Glasgow-based indie quartet West Princes opened, playing the courtyard before the sold-out crowd marched the drawbridge, past the burning crown torches, William Wallace and Robert the Bruce to enter the castle (which it’s worth noting is normally £16.50 to see around, given this event was £15).
All the exhibitions were open and available to stroll through, and seeing the history available to tourists year round was definitely one of the high points in itself. There’s a great new exhibition opened just on the event day exploring how the castle changed hands between the English and Scottish after the 12th century and the invention of the trebuchet. The prize-posession crown jewels were also open to the public, and the old castle jails had been takeover by magicians and singers who entertained the crowd as they walked through.

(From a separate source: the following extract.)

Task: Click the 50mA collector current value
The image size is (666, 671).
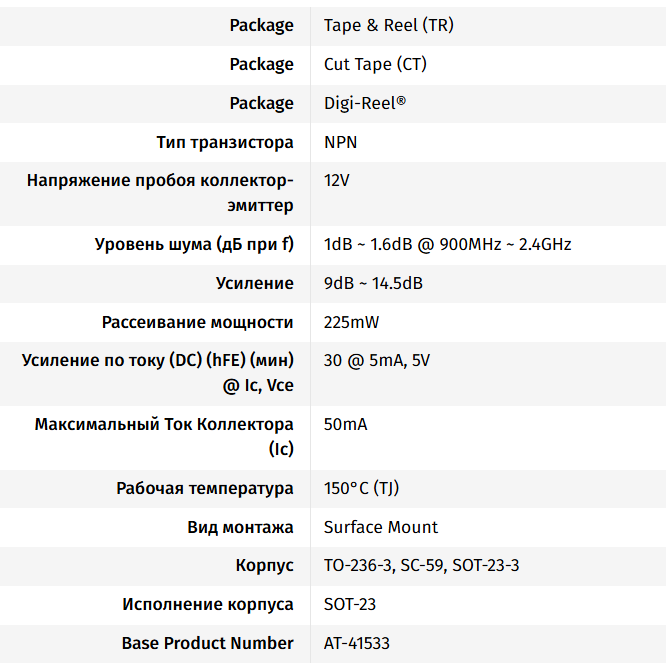Action: pos(345,424)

Likewise, in between exploring you could drop in to magic shows or musicians placed around the castle.
Singer-songwriter, guitar player, pianist, and women of many talents Sophie Penman impressed with her commendable instrumental skills, immaculate voice and poignant lyrics. Penman had won a competition from The List to play in the Grand Hall at the castle, which we thought a particularly good idea. There was a resounding plea for more when the singer finished her set.
If there was anything the event could have improved on, it would have been going a little further in its bookings. The artists were placed a little sparingly around the schedule. They could have done with a couple more musicians, given the depth of the young music scene in the country, and it would have been good to see the booming world of Scottish poetry acknowledged on the programme, especially given the promotion of the occasion as a celebration of youth. Perhaps the once-in-a-lifetime opportunity to perform at the castle could have been extended to more young artists, we thought, but all in all it was a night of the highest quality nonetheless.
The closer was the ever-impressive Dundee pop star Be Charlotte, a woman who seems to get better every time we see her, ending the event back in the courtyard after an excellent young marching band covered in neon had led the crowd back through the gates.
Be Charlotte is a certified pop star. Her music is incredibly original, with great instrumentals ranging from guitar to synths, well-written but easily accessible singalong lyrics and a fantastic stage presence. We can’t wait until the artist releases more work - and a shoutout has to go to the team behind the castle sound system too. It was absolutely on point throughout her set.
All in, it was a great night at the castle where stunning views of the city were matched with a rare chance to see one of Scotland’s greatest, oldest landmarks lit up, and see artistic youth entertain.
Yet another success for the Year of the Young People project, and a great one-off event.